[Dataset entries]

:::

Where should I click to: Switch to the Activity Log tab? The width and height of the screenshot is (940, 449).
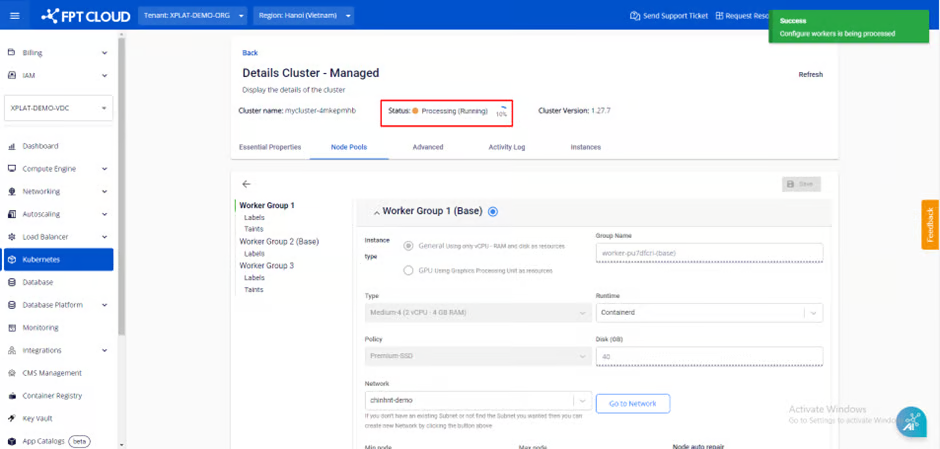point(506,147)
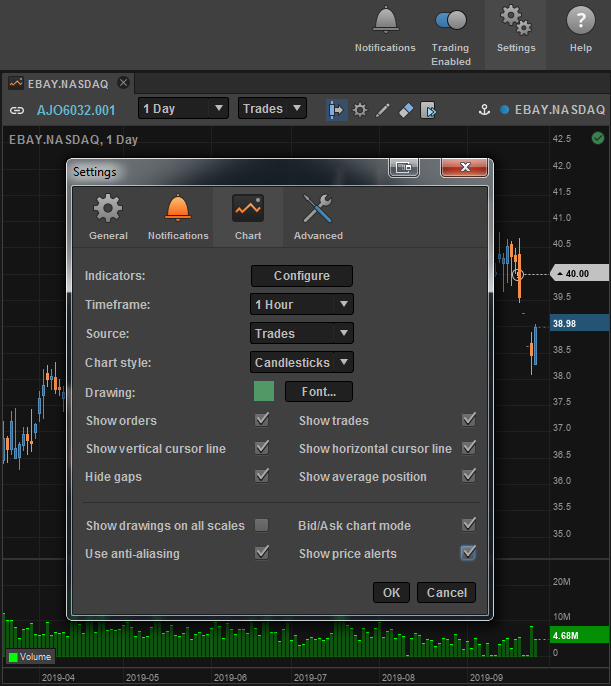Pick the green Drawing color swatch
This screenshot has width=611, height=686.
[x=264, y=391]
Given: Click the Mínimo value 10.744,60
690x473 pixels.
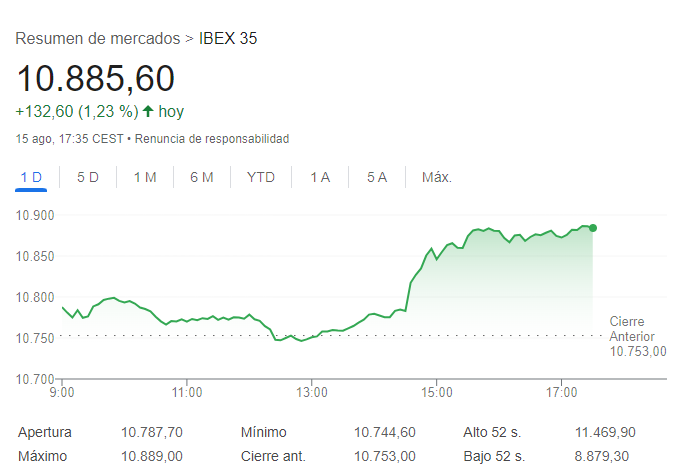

:::

Go back to the records above and write them out exactly, without the pictures.

* **SOLUTION FOR THIS EXERCISE**
Where should I click to: Switch to the Activity Log tab? The width and height of the screenshot is (940, 449).
point(506,147)
Pick the green Drawing color swatch
This screenshot has width=611, height=686.
[x=264, y=391]
Given: Click the Mínimo value 10.744,60
690x473 pixels.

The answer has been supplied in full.